## EXERCISE AIM
From the listing below, output only the lines starting at the line that has "Task: Click the" and ending at the line that has "This screenshot has width=971, height=364.", exactly as they appear, ends included.

## TASK DATA
-- Opening Marker --
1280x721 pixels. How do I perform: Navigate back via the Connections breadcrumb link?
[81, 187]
-- Closing Marker --
-- Opening Marker --
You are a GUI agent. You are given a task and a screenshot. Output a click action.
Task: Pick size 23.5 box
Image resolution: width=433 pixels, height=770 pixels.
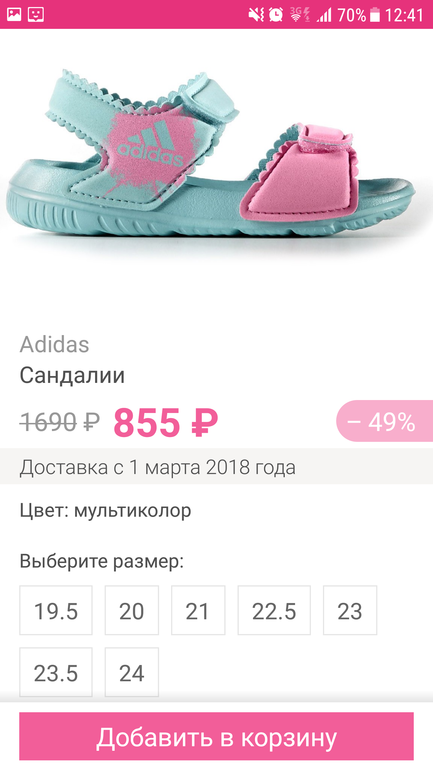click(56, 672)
-- Closing Marker --
-- Opening Marker --
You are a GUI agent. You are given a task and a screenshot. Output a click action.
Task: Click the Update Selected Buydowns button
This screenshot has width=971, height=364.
-- Closing Marker --
## RESPONSE
Task: Click the Update Selected Buydowns button
This screenshot has width=971, height=364.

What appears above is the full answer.